Sarà indetto mercoledì 30 ottobre lo sciopero dei lavoratori Auchan a livello nazionale. Le segreterie nazionali di Filcams, Fisascat e Uiltucs avranno un incontro al Mise per parlare del passaggio dal gruppo di grande distribuzione francese a Conad, passaggio che riguarda 18 mila lavoratori. Le parti sociali contestano le modalità con cui la società cooperativa italiana sta gestendo questa delicata transizione: dai tavoli istituzionali aperti non ci sarebbero garanzie sul piano occupazionale. Manca, secondo i sindacati, un piano industriale su come Conad intenda gestire i punti vendita: non si è parlato di sovrapposizioni con altri punti vendita Conad presenti sul territorio, di appalti e dell'affidamento ad altre cooperative. Secondo le prime stime la cessione di Auchan porterà all’esubero di 2.000 dipendenti in tutta Italia. E’ già stato completato il passaggio o è in fase di completamento per 109 punti vendita.
A Cuneo, dove è presente un solo ipermercato in via Margarita a Cuneo, sono impegnati 180 dipendenti, oltre a 20 lavoratori circa provenienti da appalti esterni (pulizie e sicurezza). Qui l'iter sarà completato il 7 gennaio: la gestione sarà presa in carico da Nuova Tirrena S.p.a., società controllata Conad. Nella stessa giornata dello sciopero nazionale sarà organizzato a Cuneo un presidio con volantinaggio davanti all’ipermercato indetto unitariamente dalle tre sigle dalle 9 alle 13.
“Conad non si è comportata in modo corretto e rispettoso” – ha dichiarato Fabio Bove della Uiltucs - “necessario scioperare, dare forza al tavolo nazionale per la prosecuzione della trattativa. Come uiltucs siamo vicino ai lavoratori e saremo presenti al presidio, chiediamo il coinvolgimento di tutti.”

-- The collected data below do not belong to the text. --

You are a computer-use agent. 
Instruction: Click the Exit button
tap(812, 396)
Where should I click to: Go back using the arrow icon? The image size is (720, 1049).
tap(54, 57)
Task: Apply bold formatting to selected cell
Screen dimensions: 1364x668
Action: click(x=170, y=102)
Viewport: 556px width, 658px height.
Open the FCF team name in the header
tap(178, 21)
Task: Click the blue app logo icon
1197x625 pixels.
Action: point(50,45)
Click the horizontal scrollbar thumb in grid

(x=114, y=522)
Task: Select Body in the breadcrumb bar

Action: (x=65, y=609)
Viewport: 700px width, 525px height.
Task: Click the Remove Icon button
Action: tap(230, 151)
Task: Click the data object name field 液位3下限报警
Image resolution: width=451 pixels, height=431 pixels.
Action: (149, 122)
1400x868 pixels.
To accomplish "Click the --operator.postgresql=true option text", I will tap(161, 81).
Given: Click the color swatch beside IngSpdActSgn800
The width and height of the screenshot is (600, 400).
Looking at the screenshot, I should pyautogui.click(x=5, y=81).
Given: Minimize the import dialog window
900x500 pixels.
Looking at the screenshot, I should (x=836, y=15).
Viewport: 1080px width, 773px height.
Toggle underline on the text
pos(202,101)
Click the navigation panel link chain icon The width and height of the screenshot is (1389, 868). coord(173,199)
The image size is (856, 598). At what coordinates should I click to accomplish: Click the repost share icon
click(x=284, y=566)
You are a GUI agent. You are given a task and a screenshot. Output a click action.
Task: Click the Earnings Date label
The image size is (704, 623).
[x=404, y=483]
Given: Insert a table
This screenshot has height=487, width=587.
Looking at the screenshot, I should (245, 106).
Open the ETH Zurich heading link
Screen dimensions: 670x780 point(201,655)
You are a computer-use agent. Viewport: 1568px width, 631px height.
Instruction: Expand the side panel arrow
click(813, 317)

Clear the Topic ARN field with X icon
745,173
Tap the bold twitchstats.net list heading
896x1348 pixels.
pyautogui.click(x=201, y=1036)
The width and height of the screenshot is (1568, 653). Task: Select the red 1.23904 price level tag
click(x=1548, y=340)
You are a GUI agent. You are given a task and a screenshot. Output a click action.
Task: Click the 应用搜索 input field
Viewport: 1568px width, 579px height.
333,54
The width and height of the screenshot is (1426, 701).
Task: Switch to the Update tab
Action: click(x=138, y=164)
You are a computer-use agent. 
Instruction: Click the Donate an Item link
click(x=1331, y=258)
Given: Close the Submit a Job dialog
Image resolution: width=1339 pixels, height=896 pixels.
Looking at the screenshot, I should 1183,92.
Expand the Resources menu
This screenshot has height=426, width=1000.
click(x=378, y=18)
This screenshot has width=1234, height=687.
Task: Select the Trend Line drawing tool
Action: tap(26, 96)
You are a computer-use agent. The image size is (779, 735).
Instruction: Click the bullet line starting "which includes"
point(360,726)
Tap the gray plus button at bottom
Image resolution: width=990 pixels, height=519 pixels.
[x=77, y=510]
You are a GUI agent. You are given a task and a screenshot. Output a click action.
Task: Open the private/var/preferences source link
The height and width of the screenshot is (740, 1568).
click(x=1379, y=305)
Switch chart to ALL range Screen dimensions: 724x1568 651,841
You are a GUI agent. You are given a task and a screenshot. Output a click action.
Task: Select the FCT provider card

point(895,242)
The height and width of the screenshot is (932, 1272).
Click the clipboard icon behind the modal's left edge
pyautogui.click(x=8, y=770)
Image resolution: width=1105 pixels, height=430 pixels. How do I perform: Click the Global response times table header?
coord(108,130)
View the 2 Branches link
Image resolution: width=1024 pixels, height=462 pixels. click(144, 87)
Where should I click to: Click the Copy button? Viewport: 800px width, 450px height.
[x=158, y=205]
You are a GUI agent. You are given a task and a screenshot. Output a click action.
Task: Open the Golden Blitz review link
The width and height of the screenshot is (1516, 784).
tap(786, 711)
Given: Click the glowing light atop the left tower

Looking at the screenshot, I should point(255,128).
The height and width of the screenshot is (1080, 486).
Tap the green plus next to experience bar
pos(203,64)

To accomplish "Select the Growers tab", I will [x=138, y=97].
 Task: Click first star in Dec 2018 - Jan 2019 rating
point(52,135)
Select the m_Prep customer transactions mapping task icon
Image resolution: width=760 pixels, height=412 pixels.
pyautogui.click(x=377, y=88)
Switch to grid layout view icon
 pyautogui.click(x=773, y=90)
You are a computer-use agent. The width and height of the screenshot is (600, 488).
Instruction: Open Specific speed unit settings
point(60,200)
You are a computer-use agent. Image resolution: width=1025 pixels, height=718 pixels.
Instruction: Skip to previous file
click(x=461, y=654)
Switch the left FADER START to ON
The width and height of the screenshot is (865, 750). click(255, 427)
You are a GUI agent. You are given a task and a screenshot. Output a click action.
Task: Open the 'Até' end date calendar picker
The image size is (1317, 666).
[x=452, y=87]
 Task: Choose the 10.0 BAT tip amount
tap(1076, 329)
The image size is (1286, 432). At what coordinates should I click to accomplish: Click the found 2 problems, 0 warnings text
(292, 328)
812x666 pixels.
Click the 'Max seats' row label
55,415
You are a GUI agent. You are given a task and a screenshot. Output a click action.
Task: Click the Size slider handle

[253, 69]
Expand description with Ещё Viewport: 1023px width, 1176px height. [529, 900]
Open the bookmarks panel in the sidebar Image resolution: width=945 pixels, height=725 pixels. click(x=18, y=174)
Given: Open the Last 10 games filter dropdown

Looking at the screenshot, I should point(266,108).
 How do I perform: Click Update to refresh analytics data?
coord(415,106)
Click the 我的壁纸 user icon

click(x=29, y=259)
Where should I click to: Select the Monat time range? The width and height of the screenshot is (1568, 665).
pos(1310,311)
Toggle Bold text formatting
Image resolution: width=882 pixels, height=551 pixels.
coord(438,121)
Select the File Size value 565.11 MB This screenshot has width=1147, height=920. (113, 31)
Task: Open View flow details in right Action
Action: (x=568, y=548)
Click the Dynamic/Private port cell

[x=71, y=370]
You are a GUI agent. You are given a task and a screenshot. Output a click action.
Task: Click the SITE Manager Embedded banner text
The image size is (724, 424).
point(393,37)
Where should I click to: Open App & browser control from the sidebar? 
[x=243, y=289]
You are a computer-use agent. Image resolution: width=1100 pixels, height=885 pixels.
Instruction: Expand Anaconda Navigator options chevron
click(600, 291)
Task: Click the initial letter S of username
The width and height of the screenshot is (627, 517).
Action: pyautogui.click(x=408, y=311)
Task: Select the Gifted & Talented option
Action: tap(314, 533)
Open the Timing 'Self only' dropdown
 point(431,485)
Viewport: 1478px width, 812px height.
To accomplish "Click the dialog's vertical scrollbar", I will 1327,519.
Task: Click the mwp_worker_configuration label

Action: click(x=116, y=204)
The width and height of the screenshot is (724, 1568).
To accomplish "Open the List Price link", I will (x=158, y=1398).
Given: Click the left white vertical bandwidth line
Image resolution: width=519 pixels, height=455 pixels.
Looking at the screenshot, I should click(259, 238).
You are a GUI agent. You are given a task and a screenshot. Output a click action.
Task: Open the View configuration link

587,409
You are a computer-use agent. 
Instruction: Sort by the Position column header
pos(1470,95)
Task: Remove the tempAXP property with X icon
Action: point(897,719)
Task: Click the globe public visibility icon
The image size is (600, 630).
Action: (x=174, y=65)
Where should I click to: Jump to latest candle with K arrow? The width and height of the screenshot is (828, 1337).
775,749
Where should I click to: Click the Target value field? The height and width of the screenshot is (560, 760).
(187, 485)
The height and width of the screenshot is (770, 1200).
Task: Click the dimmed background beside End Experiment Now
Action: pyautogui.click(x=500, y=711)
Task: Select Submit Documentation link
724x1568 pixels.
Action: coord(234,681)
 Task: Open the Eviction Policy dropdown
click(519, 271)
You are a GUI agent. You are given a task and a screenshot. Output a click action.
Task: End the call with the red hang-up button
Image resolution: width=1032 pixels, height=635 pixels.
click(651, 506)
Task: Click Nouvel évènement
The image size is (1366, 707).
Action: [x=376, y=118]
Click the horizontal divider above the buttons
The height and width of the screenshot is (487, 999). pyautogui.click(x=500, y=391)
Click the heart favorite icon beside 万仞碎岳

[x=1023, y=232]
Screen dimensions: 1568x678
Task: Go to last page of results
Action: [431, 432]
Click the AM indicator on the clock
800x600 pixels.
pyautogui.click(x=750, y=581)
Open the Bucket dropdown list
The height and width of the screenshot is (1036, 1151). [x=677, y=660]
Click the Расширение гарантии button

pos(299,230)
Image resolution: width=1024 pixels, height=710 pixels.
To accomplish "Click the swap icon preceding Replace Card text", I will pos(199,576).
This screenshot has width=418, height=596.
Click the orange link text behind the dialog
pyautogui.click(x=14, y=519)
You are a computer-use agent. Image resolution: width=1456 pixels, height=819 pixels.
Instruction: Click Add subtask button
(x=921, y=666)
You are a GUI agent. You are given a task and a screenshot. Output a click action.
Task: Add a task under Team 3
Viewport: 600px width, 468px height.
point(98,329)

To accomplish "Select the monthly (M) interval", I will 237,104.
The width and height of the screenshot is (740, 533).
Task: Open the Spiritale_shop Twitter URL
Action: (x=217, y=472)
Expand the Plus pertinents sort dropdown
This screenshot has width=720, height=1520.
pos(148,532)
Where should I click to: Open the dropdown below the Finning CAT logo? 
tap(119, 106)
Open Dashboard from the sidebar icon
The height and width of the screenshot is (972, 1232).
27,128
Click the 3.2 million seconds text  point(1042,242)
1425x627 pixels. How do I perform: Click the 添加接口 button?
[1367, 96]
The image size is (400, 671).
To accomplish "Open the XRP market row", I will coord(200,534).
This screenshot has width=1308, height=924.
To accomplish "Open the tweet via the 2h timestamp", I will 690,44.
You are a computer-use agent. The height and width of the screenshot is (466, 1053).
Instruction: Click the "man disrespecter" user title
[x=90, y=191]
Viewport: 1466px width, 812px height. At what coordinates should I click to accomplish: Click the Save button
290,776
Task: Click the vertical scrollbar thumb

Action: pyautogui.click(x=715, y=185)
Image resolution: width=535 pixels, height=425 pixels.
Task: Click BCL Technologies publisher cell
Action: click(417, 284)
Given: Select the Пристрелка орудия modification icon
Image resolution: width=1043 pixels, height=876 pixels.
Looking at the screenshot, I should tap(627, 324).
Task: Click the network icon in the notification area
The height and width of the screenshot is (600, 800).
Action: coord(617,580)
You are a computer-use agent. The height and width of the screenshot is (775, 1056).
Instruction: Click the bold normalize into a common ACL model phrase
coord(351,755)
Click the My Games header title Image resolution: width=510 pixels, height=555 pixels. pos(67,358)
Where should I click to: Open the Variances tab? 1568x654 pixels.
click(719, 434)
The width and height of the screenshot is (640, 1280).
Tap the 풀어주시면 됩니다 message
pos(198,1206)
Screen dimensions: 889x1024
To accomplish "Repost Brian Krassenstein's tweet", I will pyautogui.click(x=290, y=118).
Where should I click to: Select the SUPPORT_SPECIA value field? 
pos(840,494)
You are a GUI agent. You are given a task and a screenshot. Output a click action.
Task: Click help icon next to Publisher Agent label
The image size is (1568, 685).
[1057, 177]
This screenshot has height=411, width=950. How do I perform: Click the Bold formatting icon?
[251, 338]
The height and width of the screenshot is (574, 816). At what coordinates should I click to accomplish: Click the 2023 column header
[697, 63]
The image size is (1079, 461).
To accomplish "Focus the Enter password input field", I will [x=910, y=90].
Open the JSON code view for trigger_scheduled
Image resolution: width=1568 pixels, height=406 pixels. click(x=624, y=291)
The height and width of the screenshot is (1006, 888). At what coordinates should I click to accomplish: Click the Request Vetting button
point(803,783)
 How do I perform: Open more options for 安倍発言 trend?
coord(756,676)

Il presidio sarà anticipato domani, 29 ottobre, da un’assemblea con i dipendenti, per spiegare le ragioni dell’iniziativa sindacale.
“Necessario dare un segnale forte” – ha dichiarato Enrico Solavaggione segretario Fisascat Cisl provinciale –“Questa società ha dimostrato negli anni di non gradire le relazioni sindacali. Non si può gestire un passaggio delicato in questo modo”.
"Sciopero inevitabile" - commenta Ivan Infante segretario Filcams Cgil provinciale - Non c’è rassicurazione su Cuneo, come per altri situazioni sul suolo nazionale. Necessario sviluppare un accordo quadro in tutta Italia che individui percorsi di tutela in caso di esuberi. Abbiamo necessità di maggiori garanzie rispetto a quanto stabilisce la legge già presente. Quello che sappiamo è che a gennaio si completerà l'acquisizione nella sede cuneese, ma non sappiamo se è prevista la chiusura per restyling o per altre operazioni.”